Google has reportedly launched an investigation of the ad buy, which could have been purchased by a Russian “troll farm” seeking to influence last year’s election. Nevertheless, the revelation of another ad campaign funneled through a huge technology firm shows that Russian efforts to disseminate misinformation was far more invasive than Silicon Valley companies led the public to believe. It now behooves Google to start having a more frank and transparent conversation with its stakeholders and the general public than it has in the recent past.

After all, it was only a month ago when a Google spokesperson told the Washington Post that the company had “always monitoring for abuse or violations of our policies and we've seen no evidence this type of ad campaign was run on our platforms."

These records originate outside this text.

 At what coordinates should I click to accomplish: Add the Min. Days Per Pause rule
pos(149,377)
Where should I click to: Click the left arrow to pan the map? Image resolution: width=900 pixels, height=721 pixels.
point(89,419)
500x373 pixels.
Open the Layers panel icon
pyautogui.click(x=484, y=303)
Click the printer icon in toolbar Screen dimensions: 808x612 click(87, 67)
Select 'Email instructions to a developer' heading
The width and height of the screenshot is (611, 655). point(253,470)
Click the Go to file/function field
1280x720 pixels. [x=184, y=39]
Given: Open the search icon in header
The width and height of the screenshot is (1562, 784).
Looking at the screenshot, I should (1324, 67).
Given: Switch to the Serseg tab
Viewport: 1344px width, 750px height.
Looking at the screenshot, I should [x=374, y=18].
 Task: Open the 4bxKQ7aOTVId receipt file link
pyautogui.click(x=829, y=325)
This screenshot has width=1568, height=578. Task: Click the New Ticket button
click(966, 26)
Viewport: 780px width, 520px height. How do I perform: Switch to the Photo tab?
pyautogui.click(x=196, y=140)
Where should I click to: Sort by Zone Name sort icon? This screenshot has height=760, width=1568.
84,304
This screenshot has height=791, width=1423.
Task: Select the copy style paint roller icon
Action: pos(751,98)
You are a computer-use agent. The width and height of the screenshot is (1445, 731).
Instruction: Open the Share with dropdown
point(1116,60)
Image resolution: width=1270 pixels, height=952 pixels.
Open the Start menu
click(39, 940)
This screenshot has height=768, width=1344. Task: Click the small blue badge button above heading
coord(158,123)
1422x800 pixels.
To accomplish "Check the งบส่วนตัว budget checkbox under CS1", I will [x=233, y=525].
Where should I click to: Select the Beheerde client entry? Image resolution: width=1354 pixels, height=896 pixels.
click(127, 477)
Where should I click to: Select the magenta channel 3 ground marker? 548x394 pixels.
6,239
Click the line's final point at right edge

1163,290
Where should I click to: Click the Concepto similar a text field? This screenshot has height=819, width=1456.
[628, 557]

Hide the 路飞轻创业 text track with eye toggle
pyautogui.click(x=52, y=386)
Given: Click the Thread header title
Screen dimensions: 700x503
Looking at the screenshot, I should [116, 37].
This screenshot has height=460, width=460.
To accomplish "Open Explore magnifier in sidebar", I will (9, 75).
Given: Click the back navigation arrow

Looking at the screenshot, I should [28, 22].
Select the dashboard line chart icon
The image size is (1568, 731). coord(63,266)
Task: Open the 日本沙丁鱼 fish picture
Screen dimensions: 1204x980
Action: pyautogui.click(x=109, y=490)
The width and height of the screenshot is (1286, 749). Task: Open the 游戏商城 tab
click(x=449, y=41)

Meanwhile, various press reports suggest Google is on track to become this year’s largest corporate lobbying spender in the U.S., displacing the usual suspects such as energy companies, banks and military contractors. Its peers such as Facebook have adopted the same tactic as they aim to dodge potential antitrust legislation and avoid regulations. In the case of Google, new federal laws could allow the company to be treated as a media, transportation or even – or as well as - a medical company. For a company that claimed it went public over a decade ago with the mantra, “don’t be evil,” Google is starting to come across as an all-powerful hydra – and in the process has put its brand reputation at risk.

The role Google played in last year’s presidential campaign, along with the attention focused on its aggressive lobbying efforts, for now are eclipsing its environmental accomplishments. On one hand, this week’s news developments are a disappointment for the company. After all, its investments in renewables and energy efficient technologies have allowed the company to be carbon-neutral for a decade. Its global operations are now running 100 percent on clean energy. And its Earth Outreach programs make it easier to track just about everything from air pollution levels to preserving wildlife to even stopping deforestation.

But until Google comes clean with how it could have allowed its technology to risk chipping away at its home country’s democratic institutions, those environmental efforts for now are a sideshow.